Sex hormones don’t appear to be the answer. From anatomical, genetic, and hormonal examinations of wild and captive fossa, Hawkins and coauthors couldn’t find any difference in androgen levels between juvenile and adult females. Nor was there any connection between androgen levels and the masculine traits – such as “os clitoridis length” and “secretion score” – of young female fossa. It could be that young female fossa have “target tissues” where the relatively low levels of androgens have more influence over anatomy, but, Hawkins and colleagues noted, no one knows whether this is the case.

Exactly how the temporary change transpires is unknown. Despite the black box of the carnivoran’s transient masculinization, though, Hawkins and collaborators offered two hypotheses as to why secreting orangish fluid and having a spiny clitoris supported by bone might be advantageous to young female fossa.

The male traits start to become prominent about the time female fossa are aggressively run off by their mothers and, even though they are not yet mature enough to breed, they may encounter the unwanted attention of a wandering male seeking mates during the very brief mating season. Such an encounter can be dire. A male could maul or even kill a young female fossa, so, Hawkins and coauthors propose, looking like a male during the vulnerable period in their lives “could allow them to escape detection or could signal to males that they are not a potential mate.” Then again, territorial adult females can be just as much as a threat as roving males, so perhaps young female fossa have a better chance of finding their own patch of forest if they disperse from home in disguise.

Female fossa changes could be attributable to both scenarios.
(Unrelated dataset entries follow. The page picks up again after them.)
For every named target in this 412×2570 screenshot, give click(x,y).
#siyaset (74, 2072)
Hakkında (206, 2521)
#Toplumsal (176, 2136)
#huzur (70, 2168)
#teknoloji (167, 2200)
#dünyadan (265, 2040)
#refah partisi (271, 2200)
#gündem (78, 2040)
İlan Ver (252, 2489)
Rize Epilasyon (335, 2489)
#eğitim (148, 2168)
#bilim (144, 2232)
The immature civets face dangers from males and females alike. But, beyond the enigmatic mechanics of the anatomical change, we still don’t know why young female fossa evolved such mimicry. Nor is this the only mystery the os clitoridis embodies. Why some of our primate relatives have genital bones, while we lack them, is an evolutionary conundrum just as vexing.

For my part, I’m glad I don’t have a baculum. I can’t imagine that I would have been keen on playing soccer or sparring in Taekwondo classes if there was a possibility that I’d be carted off to the emergency room with a shattered penis bone. (Although, speaking of such injury, there are pathological cases of penis bones forming in humans, including after trauma such a kick or gunshot wound to the area. Perhaps I should have reconsidered my childhood activities, after all.) But I still want to know why the genital bone – in both female and male humans – disappeared without a trace.

We’re not unique among primates in lacking osteological genital curiosities. In a review of human reproduction from a primatological perspective, anthropologist Robert Martin noted that tarsiers don’t have penis or clitoris bones, nor do several genera of New World monkeys. And even in primates that have them, such as our close ape relatives, the genital bones have shrunk to a negligible, almost unnoticeable size. While os penis and os clitoridis bones are prominent in ring-tailed lemurs, for example, they’ve almost entirely disappeared in gibbons and chimpanzees.

In primates, at least, a baculum is hypothesized to help support the penis during long bouts of sex between individuals that rarely encounter each other during the mating season. Males that are often around their mates, the following argument goes, can copulate more frequently for shorter amounts of time and therefore don’t require osteological assistance for their erections. Perhaps. There are other hypotheses out there, not all of which are mutually exclusive. But what, then, are we to make of the baubellem? The baculum and baubellum are old bones that have been retained in some forms of placental mammal and lost in others over millions and millions of years. And while a great deal of ink has been spilled over the function of the baculum and our lack, I haven’t been able to find so much as even a minor degree of interest into why the baubellum evolved and exists in many mammal species.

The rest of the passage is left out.